On the basis of clinical signs, the attenuation of passage 65 of the IBV 2575/98 stock was not complete. When the passage 74 of IBV 2575/98 was given to 7-day-old SPF chicks, no clinical signs were observed. On the basis of these findings, passage 74 of IBV 2575/98 was tested for safety and efficacy. Meanwhile, we chose IBV 2993/02 for the challenge strain because it was recently isolated, and is also in group TW I. Referring to the passage number of IBV 2575/98, we chose passage 76 of IBV 2296/95 for safety and efficacy studies, and chose a low passage embryo-adapted strain, passage 4 of IBV 2296/95, for challenge virus.
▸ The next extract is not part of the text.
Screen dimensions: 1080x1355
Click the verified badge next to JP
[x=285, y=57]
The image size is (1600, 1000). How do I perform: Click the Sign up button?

The titres of passage 74 of IBV 2575/98 and passage 76 of IBV 2296/95 were determined to be 1 × 107.4 and 1 × 109.7  EID50/0.1 mL, and 10 doses (1 × 104.5  EID50/bird) were given to each of at least 10 SPF chicks. No clinical signs were observed after vaccination.

When IBV 2993/02 was used to challenge the birds inoculated with passage 74 of IBV 2575/98, all of the birds were protected on the basis of virus detection (0/10 negative), and the numbers were statistically different from those of uninoculated controls (9/10 positive). In the efficacy study, serum antibody titres of the inoculated birds were not statistically higher than those of the uninoculated controls. Similar results were observed for IBV 2296/95. These findings were typical of birds vaccinated for IBV and were not unexpected. Low serum antibody titres do not always correlate with lack of protection against IBV because local antibody responses and cell mediated immunity play a significant role total protection against IBV [22].

In the Standard Requirements for Animal Drugs [4], an effective vaccine strain is defined as an NI of an inoculated group greater than 2.0, and in uninoculated groups, the NI should be less than 1.0. In our study, the NI of the birds inoculated with passage 74 of IBV 2575/98 was greater than 4.4, and in uninoculated controls, the NI was less than 0.4. This result indicates that inoculated birds could produce enough antibodies to neutralize the challenge virus. In contrast to the IBV 2575/98 group, in the IBV 2296/95 group, the NI in uninoculated controls was not less than 1.0, and the NI for birds inoculated with passage 76 of IBV 2296/95 was much greater than 2.0 (NI = 6.7). However, the result still indicates that inoculated birds could produce enough antibodies to neutralize the challenge virus.

Virulence reversion testing is important for evaluating an attenuated virus, because there is a potential for the formation of variant viruses by recombinant with field strains. In this study we detected IBV in homogenates in the birds inoculated with passage 74 of IBV 2575/98, but no IBV was detected in the control group. During the observation period, no clinical signs or deaths were observed. The results showed that no virulence reversion of pass 74 of IBV 2575/98 occurred in chickens in these five passages. In the sequence alignment, no nucleotide mutation was observed in the sequence of rC2U–rC3L region or of NP1/NP2 region after five passages in chickens (data not shown). Since this vaccine was developed for commercial interests in controlling IBV in Taiwan, the next steps will be to determine its efficacy in the field and the effective minimal dose.